The Romans controlled most of present-day England and Wales, and founded a large number of cities that still
exist
today. London, York, St
Albans, Bath, Exeter, Lincoln, Leicester, Worcester, Gloucester, Chichester, Winchester, Colchester, Manches
ter, Chester, Lancaster, were all Roman towns, as in fact were all the cities with names now ending in -chester,
-cester or -caster, which derive from Latin castrum ("fortification").
The Anglo-Saxons
The Romans progressively abandoned Britannia in the 5th century as their Empire was falling apart and
legions were needed to protect Rome.
With the Romans gone, the Celtic tribes started fighting with each others again, and one of the local chieftain
had the not so brilliant idea to request help from the some Germanic tribes from the North of present-day
Germany and South of Denmark. These were the Angles, Saxons and Jutes, who arrived in the 5th and 6th
centuries.
However, things did not happen as the Celts had expected. The Germanic tribes did not go back home after the
fight, and on the contrary felt strong enough to seize the whole of the country for themselves, which they did,
pushing back all the Celtic tribes to Wales and Cornwall, and founding their respective kingdoms of Kent (the
Jutes), Essex, Sussex and Wessex (the Saxons), and further north East Anglia, Mercia and Northumbria (the
Angles). These 7 kingdoms, which rules over all England from about 500 to 850 AD, were later known as the
Anglo-Saxon heptarchy.
The Vikings
From the second half of the 9th century, the Norse from Scandinavia started invading Europe, the Swedes
taking up Eastern Europe, Russia (which they founded as a country) and the Byzantine Empire, the
Norwegians raiding Scotland and Ireland, discovering and settling in the Faroe Islands, Iceland and Greenland
(and were in fact the first Europeans to set foot in America in 1000 AD), while the Danes wrought havoc
throughout Western Europe, as far as North Africa.
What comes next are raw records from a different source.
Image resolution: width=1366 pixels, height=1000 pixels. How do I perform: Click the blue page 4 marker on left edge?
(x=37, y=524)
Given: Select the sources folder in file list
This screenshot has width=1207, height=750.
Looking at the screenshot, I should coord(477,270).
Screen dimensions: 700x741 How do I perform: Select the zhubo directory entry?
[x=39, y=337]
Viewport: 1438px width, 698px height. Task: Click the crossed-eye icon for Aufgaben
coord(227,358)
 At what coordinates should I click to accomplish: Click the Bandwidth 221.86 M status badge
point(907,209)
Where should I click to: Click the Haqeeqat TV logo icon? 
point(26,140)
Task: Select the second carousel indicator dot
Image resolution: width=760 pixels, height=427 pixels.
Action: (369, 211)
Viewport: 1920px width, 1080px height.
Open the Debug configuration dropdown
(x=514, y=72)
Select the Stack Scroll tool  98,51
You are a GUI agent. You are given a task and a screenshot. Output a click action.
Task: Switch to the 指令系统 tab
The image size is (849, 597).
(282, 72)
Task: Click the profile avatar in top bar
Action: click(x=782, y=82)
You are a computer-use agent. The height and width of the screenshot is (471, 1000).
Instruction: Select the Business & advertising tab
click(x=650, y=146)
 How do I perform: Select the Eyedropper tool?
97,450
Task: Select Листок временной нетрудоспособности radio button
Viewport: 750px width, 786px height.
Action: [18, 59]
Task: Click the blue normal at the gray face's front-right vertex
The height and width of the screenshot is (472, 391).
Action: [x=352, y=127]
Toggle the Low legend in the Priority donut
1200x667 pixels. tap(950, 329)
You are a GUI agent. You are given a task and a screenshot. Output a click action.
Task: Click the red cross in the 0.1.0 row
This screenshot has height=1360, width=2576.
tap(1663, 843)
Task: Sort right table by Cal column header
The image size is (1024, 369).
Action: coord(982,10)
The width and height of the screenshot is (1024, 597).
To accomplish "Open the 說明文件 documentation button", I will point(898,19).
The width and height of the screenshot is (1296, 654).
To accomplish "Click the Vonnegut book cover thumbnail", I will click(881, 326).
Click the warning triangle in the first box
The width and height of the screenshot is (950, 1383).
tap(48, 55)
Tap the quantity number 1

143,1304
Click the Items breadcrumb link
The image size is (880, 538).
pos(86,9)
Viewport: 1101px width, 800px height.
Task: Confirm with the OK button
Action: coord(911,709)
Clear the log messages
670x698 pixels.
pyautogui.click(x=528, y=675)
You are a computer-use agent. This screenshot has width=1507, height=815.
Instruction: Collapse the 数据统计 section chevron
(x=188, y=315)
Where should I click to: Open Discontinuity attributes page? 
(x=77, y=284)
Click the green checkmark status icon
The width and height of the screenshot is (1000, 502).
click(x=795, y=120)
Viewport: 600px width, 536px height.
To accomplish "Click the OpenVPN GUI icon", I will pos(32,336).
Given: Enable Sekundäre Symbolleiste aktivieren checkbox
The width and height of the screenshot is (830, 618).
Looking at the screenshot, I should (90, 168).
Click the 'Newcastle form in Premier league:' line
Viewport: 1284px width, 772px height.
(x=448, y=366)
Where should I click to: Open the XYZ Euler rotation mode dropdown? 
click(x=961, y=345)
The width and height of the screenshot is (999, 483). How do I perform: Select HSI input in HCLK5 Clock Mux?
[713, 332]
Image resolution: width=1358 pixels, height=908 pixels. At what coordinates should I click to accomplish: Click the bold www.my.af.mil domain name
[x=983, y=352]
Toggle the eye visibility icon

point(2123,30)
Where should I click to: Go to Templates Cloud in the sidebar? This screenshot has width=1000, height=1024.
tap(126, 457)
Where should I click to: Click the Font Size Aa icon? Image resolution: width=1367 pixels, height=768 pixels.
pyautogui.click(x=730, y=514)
The Danes invaded the North-East of England, from Northumerland to East Anglia, and founded a new
kingdom known as the Danelaw. Another group of Danes managed to take Paris, and obtain a grant of land
from the King of France in 911. This area became the Duchy of Normandy, and its inhabitants were the
Normans (from 'North Men' or 'Norsemen', another term for 'Viking').
The Normans
After having settled in their newly acquired land, the Normans, adopted the French feudal system and French
as official language.
During that time, the Kings of Wessex had resisted and eventually vanquished the Danes in England in the
10th century. But the powerful Canute the Great (995-1035), king of the newly unified Denmark and Norway
and overlord of Schleswig and Pomerania, led two other invasions on England in 1013 and 1015, and became
king of England in 1016, after crushing the Anglo-Saxon king, Edmund II.
Edward the Confessor (1004-1066) succeeded to Canute's two sons. He nominated William, Duke of
Normandy, as his successor, but upon his death, Harold Godwinson, the powerful Earl of Wessex, crowned
himself king. William refused to acknowledge Harold as King and invaded England with 12,000 soldiers in
1066. King Harold was killed at the battle of Hastings (by an arrow in the eye, as the legend as it), and
William the Conqueror become William I of England. His descendants have sat on the throne of England to
this day.
William I (1027-1087) ordered a nationwide survey of land property known as the Domesday Book, and
redistributed land among his vassals. Many of the country's medieval castles were built under William's reign
(eg. Dover, Arundel, Windsor, Warwick, Kenilworth, Lincoln...).
The Norman rulers kept their possessions in France, and even extended them to most of Western France
(Brittany, Aquitaine...). French became the official language of England, and remained it until 1362, a bit after
the beginning of the Hundred Years' War with France. English nevertheless remained the language of the
populace, and the fusion of English (a mixture of Anglo-Saxon and Norse languages) with French and Latin
(used by the clergy) slowly evolved into modern English.